Intersection of hyperbolae in R based on line equations

185 Views Asked by At

I am trying to find a method for finding the point of intersection of 2 hyperbolae in R. Single-branch hyperbloae can be described by the following equation:

equation image here

or

enter image description here

where (xi, yi) and (xj, yj) are the coordinates of 2 foci (i and j), and r is the difference in distance between a given point on the hyperbola (x, y) and each of the foci.

It seems the best way to visualise a hyperbola using R is to visualise contour lines (when contour level = 0) of a 3D hyperboloid, determined using the above equation and implementing it into a function

f1 <- function(xi, yi, xj, yj, x, y, r){
  sqrt((xj - x)^2 + (yj - y)^2) - sqrt((xi - x)^2 + (yi - y)^2) - r
  }

As an example, we can build a grid and visualise the contour level 0 for both hyperbolae:

library(tidyverse)
library(sf)

# sample points
tribble(
  ~name, ~x, ~y,
  'a', 25, 25,
  'b', 75, 25,
  'c', 50, 75,
) %>%
  {. ->> sample_points}

# sample hyperbolae
expand.grid(
  x = seq(0, 100, length = 100),
  y = seq(0, 100, length = 100)
) %>%
  as_tibble %>%
  mutate(
    z1 = f1(xi = 25, yi = 25, xj = 75, yj = 25, x, y, r = 5), # i = point a, j = point b
    z2 = f1(xi = 25, yi = 25, xj = 50, yj = 75, x, y, r = 5)  # i = point a, j = point c
  ) %>%
  {. ->> hyp_data} %>%
  ggplot()+
  geom_contour(aes(x, y, z = z1), breaks = 0, colour = 1)+
  geom_contour(aes(x, y, z = z2), breaks = 0, colour = 2)+
  geom_point(data = sample_points, aes(x, y, color = name), size = 3)+
  coord_sf()

enter image description here

Currently, I can find the point of intersection by extracting the line data from the two geom_contour lines, using ggplot_build(), converting the line coordinates to an sf LINESTRING, and use st_intersection to find the point of intersection:

# extract the data from the ggplot using ggplot_build()
ggplot_build(

  hyp_data %>%
    ggplot()+
    geom_contour(aes(x, y, z = z1), breaks = 0, colour = 1)+
    geom_contour(aes(x, y, z = z2), breaks = 0, colour = 2)+
    # geom_point(data = sample_points, aes(x, y, color = name), size = 3)+ # we dont need the point data in ggplot_build()
    coord_sf()

) %>%
  .$data %>%  # keep only the data component
  map(. %>% select(x, y) %>% as.matrix %>% st_linestring) %>% # keep coordinates, turn into a linestring
  {. ->> lines1}

# make the lines an sf object
tibble(a = 1:2) %>%
  mutate(
    geom = st_sfc(lines1),
    ) %>%
  st_as_sf %>% # then make the whole thing an sf object

  # use st_intersection to find the point of intersection
  st_intersection %>%

  # then keep only the 'point' (exclude the original 'lines')
  filter(
    st_is(geom, 'POINT') 
  ) %>%
  {. ->> intersection_point} %>%
  ggplot()+
  geom_sf(colour = 'red', size = 5)+
  geom_contour(data = hyp_data, aes(x, y, z = z1), breaks = 0, colour = 1)+
  geom_contour(data = hyp_data, aes(x, y, z = z2), breaks = 0, colour = 2)+
  geom_point(data = sample_points, aes(x, y, colour = name), size = 3)
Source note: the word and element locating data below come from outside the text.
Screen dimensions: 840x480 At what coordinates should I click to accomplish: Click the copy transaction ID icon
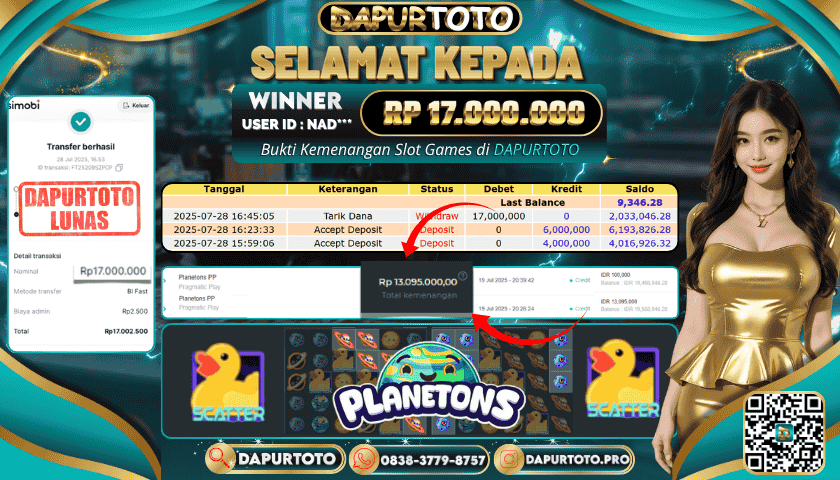(x=119, y=168)
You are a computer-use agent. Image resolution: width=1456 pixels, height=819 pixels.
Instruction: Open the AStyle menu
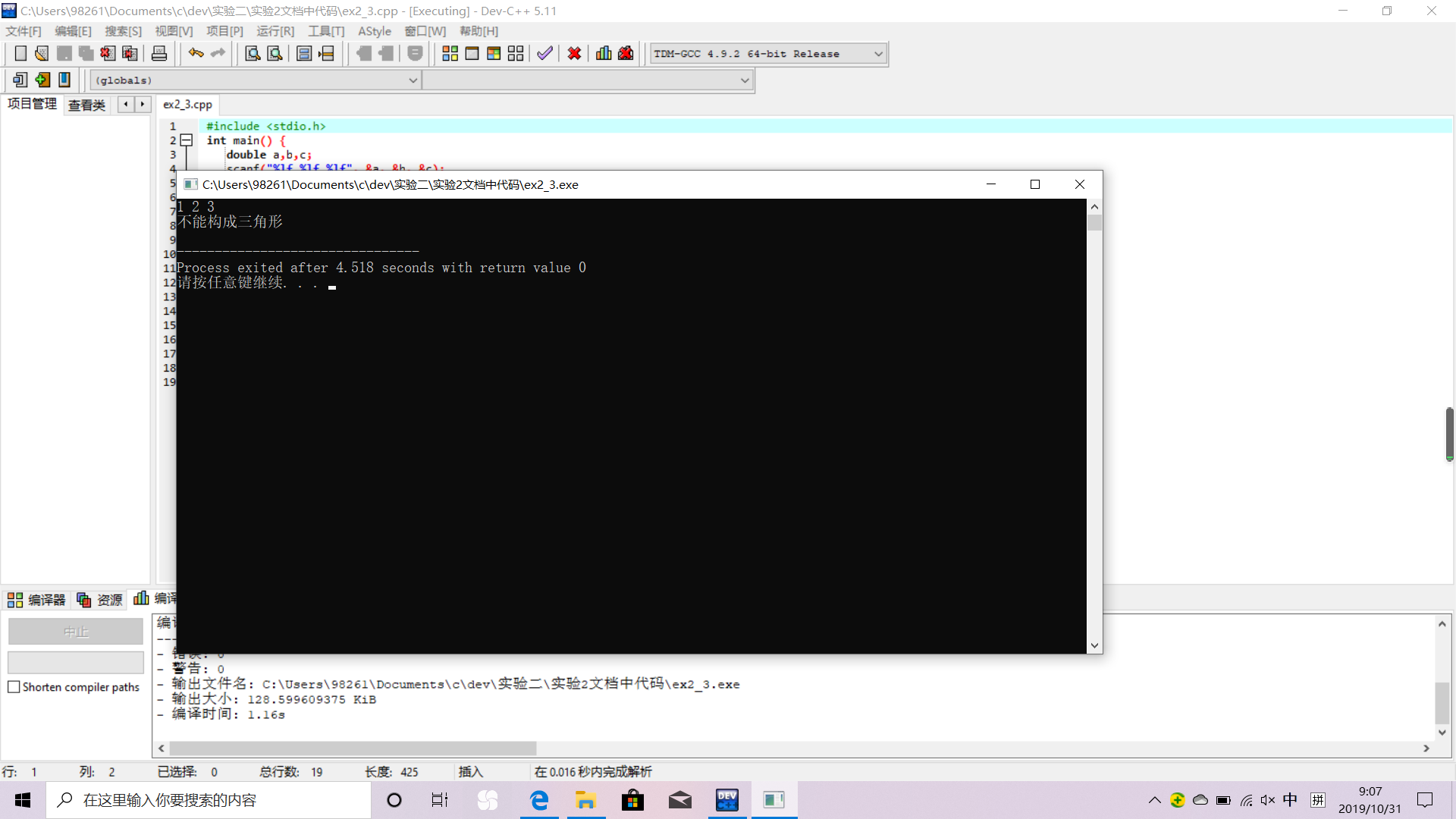coord(375,31)
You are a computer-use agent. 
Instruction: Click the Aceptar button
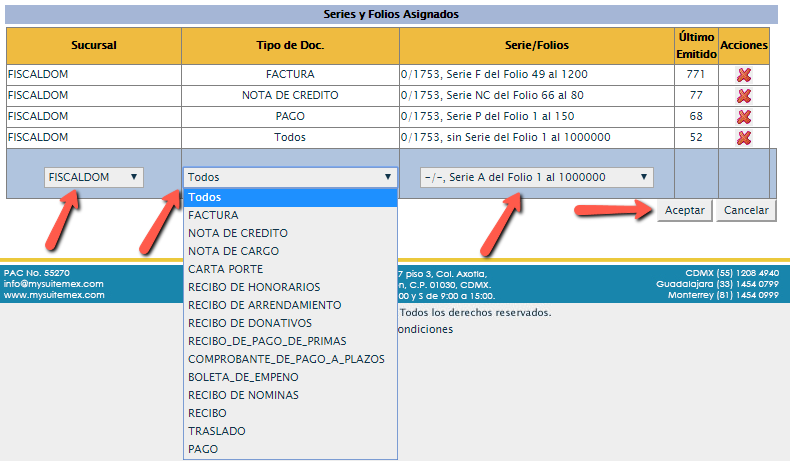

enter image description here

The limitation of this method is that it relies upon the ability of ggplot's geom_contour to visualise the contour lines. When the absolute value of r approaches the distance between two points (dist between a-b = 50), the hyperbola narrows and eventually becomes a straight line 'behind' one of the points. Here, geom_contour can't build contour lines, and therefore no line data is created, so the intersection can't be found. See how the following plot only has 5 lines when there should be 6; z6 doesn't plot and causes a warning message:

expand.grid(
  x = seq(0, 100, length = 100),
  y = seq(0, 100, length = 100)
) %>%
  as_tibble %>%
  mutate(
    # z = f1(x, y, nr)
    z1 = f1(xi = 25, yi = 25, xj = 75, yj = 25, x, y, r = 5),
    z2 = f1(xi = 25, yi = 25, xj = 75, yj = 25, x, y, r = 15),
    z3 = f1(xi = 25, yi = 25, xj = 75, yj = 25, x, y, r = 25),
    z4 = f1(xi = 25, yi = 25, xj = 75, yj = 25, x, y, r = 35),
    z5 = f1(xi = 25, yi = 25, xj = 75, yj = 25, x, y, r = 45),
    z6 = f1(xi = 25, yi = 25, xj = 75, yj = 25, x, y, r = 50),
  ) %>%
  ggplot()+
  geom_contour(aes(x, y, z = z1), breaks = 0, colour = 1)+
  geom_contour(aes(x, y, z = z2), breaks = 0, colour = 2)+
  geom_contour(aes(x, y, z = z3), breaks = 0, colour = 3)+
  geom_contour(aes(x, y, z = z4), breaks = 0, colour = 4)+
  geom_contour(aes(x, y, z = z5), breaks = 0, colour = 5)+
  geom_contour(aes(x, y, z = z6), breaks = 0, colour = 6)+
  geom_point(data = sample_points, aes(x, y, color = name), size = 3)+
  coord_sf()

# Warning messages:
# 1: stat_contour(): Zero contours were generated 
# 2: In min(x) : no non-missing arguments to min; returning Inf
# 3: In max(x) : no non-missing arguments to max; returning -Inf

enter image description here

z6 in theory should be represented by the dashed line below: enter image description here

I have developed methods for creating these straight lines when contour lines can't be generated, but I would like to be able to use a "mathematical/algebraical" approach to finding the point of intersection of the two lines, and not rely on the spatial/mapping/countour approach within R.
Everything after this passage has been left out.